This is also important that a definition of Permanent Establishment may be different in different double tax treaties. This causes additional problems, especially regarding construction PEs, while an employee is a resident of state A, working for the employer of state B, but the work is performed in country C. The question which may arise is on the basis of which double tax treaty ( A and C or B and C or A and B) the taxation right should be determined and especially if the PE exists or not. Such a problem is not solved by countries in the only one way. As an example, Dannish authorities solved that issue on the basis of the treaty between country B and C, i.e. country of the employer’s residence and country of performance of the job. [9] 

Must be underlined that the main assumption of this provision was to tax the income in the country where such an income s allowed as a tax deductible cost.

Salaries, wages and remunerations and reason for the payment.

The terms “salaries, wages and other similar remuneration" and employment are not defined in the OECD MC. Under Art. 3(2) of OECD Model, unless the context requires a different interpretation, terms that are not further defined in the tax treaty are given the meaning that they have according to the domestic law of the contracting state applying the treaty. In this respect, the general principles contained in the Vienna Convention on the law of treaties of 23 May 1969, will have to be considered. The application of these interpretation principles in two different countries, each given a different interpretation to the term “salaries, wages and other similar remuneration", can lead to double non taxation. Such a problem arise with exceptional payments such as severance pay, compensation for non-competition clauses or sick payments. This may be extremely difficult to properly tax that kind of payments especially when borne by the Permanent Establishment. Te right of taxation under Art. 15 of the OECD Model is allocated to the state in which the employment is exercised.

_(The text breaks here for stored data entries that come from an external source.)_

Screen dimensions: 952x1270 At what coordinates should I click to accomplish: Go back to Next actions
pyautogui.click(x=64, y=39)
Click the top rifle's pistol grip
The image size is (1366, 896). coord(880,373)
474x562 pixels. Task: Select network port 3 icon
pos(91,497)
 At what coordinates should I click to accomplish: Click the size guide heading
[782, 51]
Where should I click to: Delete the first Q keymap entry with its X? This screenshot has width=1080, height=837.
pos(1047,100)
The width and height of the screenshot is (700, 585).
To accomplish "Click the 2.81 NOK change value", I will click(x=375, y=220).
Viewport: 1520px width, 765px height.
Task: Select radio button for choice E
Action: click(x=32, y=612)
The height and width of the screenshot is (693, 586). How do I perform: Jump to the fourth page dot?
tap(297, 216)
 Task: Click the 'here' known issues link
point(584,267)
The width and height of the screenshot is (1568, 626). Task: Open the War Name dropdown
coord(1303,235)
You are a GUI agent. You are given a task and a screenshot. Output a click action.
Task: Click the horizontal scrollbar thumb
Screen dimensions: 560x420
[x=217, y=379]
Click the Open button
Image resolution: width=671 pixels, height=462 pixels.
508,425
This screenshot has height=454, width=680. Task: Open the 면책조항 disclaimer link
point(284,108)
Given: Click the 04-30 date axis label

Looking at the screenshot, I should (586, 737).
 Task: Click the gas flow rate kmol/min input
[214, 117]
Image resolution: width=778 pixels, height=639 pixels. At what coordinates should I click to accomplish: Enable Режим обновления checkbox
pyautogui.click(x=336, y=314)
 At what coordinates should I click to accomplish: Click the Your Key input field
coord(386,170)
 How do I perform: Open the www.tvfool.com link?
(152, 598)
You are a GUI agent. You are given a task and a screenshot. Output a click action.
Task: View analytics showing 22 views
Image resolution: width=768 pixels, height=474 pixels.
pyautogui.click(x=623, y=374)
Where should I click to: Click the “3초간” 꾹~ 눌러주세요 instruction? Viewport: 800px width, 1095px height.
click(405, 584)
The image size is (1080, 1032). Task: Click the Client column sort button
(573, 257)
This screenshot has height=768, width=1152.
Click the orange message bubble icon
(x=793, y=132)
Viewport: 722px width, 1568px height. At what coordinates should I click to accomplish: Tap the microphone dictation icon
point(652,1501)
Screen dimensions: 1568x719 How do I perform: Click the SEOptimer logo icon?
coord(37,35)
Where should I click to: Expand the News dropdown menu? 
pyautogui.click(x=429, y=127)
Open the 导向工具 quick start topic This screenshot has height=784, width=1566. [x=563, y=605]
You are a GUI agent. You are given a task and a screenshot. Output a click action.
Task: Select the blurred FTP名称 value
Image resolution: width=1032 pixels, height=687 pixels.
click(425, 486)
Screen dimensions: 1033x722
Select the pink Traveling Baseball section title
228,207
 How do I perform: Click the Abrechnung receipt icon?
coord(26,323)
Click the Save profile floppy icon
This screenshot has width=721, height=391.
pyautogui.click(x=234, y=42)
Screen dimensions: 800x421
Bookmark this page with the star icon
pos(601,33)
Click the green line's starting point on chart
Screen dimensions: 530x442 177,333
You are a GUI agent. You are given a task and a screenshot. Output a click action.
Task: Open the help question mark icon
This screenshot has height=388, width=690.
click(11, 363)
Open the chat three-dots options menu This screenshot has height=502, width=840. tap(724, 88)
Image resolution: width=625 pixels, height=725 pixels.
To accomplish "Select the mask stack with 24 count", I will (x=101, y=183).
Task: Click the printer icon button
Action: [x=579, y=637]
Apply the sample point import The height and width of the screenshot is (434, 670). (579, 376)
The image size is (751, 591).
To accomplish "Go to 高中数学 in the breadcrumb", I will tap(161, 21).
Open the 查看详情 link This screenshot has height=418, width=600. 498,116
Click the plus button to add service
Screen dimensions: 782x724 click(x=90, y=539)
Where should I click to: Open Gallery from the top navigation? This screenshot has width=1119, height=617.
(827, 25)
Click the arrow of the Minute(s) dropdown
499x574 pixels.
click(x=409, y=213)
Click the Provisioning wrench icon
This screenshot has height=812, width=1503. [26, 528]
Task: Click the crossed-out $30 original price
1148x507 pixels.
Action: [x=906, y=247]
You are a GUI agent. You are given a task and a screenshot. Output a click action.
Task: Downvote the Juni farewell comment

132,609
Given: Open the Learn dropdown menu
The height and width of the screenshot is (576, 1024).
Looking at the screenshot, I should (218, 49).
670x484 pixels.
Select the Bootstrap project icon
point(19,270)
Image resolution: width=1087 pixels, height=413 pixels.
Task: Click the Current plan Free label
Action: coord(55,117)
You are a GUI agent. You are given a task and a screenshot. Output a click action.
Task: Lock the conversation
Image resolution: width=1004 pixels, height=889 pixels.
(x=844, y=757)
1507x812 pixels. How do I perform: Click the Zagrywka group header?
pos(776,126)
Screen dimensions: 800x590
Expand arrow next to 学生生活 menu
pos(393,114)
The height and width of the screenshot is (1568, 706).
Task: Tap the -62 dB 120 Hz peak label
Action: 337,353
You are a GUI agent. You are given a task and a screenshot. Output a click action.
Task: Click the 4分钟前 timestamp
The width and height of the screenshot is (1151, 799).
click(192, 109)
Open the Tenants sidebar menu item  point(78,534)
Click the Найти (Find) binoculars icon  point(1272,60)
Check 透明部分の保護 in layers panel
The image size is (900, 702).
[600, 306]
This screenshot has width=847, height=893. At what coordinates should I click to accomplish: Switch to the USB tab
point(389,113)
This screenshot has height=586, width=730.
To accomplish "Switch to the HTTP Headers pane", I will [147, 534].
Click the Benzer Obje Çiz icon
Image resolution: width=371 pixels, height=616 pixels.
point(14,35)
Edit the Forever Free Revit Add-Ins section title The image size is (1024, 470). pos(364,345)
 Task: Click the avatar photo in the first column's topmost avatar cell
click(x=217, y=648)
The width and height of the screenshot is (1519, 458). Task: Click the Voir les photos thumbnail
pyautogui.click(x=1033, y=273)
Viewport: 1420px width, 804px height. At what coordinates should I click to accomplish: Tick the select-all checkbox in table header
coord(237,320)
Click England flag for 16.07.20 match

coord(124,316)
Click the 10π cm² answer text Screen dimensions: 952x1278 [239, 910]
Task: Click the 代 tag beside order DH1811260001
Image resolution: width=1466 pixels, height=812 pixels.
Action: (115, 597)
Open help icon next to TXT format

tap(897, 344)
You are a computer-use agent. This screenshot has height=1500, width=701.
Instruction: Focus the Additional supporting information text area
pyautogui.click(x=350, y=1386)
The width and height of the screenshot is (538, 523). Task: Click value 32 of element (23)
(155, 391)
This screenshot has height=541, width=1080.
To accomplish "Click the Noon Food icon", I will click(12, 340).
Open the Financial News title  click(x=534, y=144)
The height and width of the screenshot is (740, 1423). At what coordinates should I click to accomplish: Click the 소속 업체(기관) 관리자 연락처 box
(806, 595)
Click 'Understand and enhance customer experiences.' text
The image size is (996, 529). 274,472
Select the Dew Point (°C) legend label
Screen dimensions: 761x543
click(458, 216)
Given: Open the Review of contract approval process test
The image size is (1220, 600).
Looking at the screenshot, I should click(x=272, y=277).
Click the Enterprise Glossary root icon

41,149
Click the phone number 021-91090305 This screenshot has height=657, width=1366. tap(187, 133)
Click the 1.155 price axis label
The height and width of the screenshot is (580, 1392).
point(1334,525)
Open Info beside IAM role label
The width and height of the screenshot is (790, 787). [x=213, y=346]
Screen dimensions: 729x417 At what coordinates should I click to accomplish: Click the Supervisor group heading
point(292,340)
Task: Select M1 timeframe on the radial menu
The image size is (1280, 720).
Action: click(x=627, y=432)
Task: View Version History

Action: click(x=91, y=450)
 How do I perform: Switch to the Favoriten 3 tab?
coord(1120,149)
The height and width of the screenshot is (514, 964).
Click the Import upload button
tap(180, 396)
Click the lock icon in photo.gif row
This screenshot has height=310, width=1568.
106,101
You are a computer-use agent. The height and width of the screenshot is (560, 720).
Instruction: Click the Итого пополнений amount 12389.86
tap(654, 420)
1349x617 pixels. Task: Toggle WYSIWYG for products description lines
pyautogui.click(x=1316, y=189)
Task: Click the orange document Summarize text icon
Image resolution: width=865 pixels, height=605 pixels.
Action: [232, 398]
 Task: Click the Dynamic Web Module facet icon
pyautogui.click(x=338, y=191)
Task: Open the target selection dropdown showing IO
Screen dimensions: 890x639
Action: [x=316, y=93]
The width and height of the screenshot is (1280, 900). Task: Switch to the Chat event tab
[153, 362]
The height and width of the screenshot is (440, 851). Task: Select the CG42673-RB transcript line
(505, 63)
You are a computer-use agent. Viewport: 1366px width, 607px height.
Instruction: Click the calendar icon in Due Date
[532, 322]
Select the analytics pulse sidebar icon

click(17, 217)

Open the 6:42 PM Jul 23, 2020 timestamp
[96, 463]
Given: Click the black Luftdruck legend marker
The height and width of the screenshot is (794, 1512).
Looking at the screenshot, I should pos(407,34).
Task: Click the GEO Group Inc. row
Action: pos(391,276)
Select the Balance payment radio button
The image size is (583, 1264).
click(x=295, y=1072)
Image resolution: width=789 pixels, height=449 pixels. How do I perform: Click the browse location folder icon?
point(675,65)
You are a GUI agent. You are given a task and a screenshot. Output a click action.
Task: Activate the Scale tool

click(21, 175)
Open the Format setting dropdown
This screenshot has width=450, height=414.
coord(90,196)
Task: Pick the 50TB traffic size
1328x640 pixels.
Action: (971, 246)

In such a case it is hard to assume when the work is exercised while severance payment does not relate to “performed work". According to the Netherlands Supreme Court, the fact that the verb “to be" is used in the present tense in this article is not important. [10] This court also believes that in practice an examination will still have to be made whether there is enough of a link between the work performed earlier and the severance payment.

Another problem of this nature relates to a non-competition clause. In the decision of Brussels Court of Appeal of 14 November 1997 [11] held that the compensation for a non-competition clause had to be interpreted on the basis of Belgian domestic law, in the absence of a definition of the terms “salaries, wages and other similar remuneration" in the treaty itself. The Court then had to determine in which state the personal activity, as source of the income, had been exercised. According to the Court, this activity had to be considered to be exercised in the state of residence. It is also worth of being underlined that in this case the non-competition clause had a general application and was not limited to a specific country or countries.

A similar problem arises with payments paid to employees on standby. An employee may receive a normal remuneration without having to perform any professional work. In such a case the employee is paid to stand by for the performance of activities in another country. For example in German case law the country where the activities are considered to be preformed is the one where the employee actually stays while waiting to perform work. [12] 

The above analysis leads to the conclusion that variation in Art. 15 switching the taxation right of the remuneration to the country where PE exists only strengths possible risk.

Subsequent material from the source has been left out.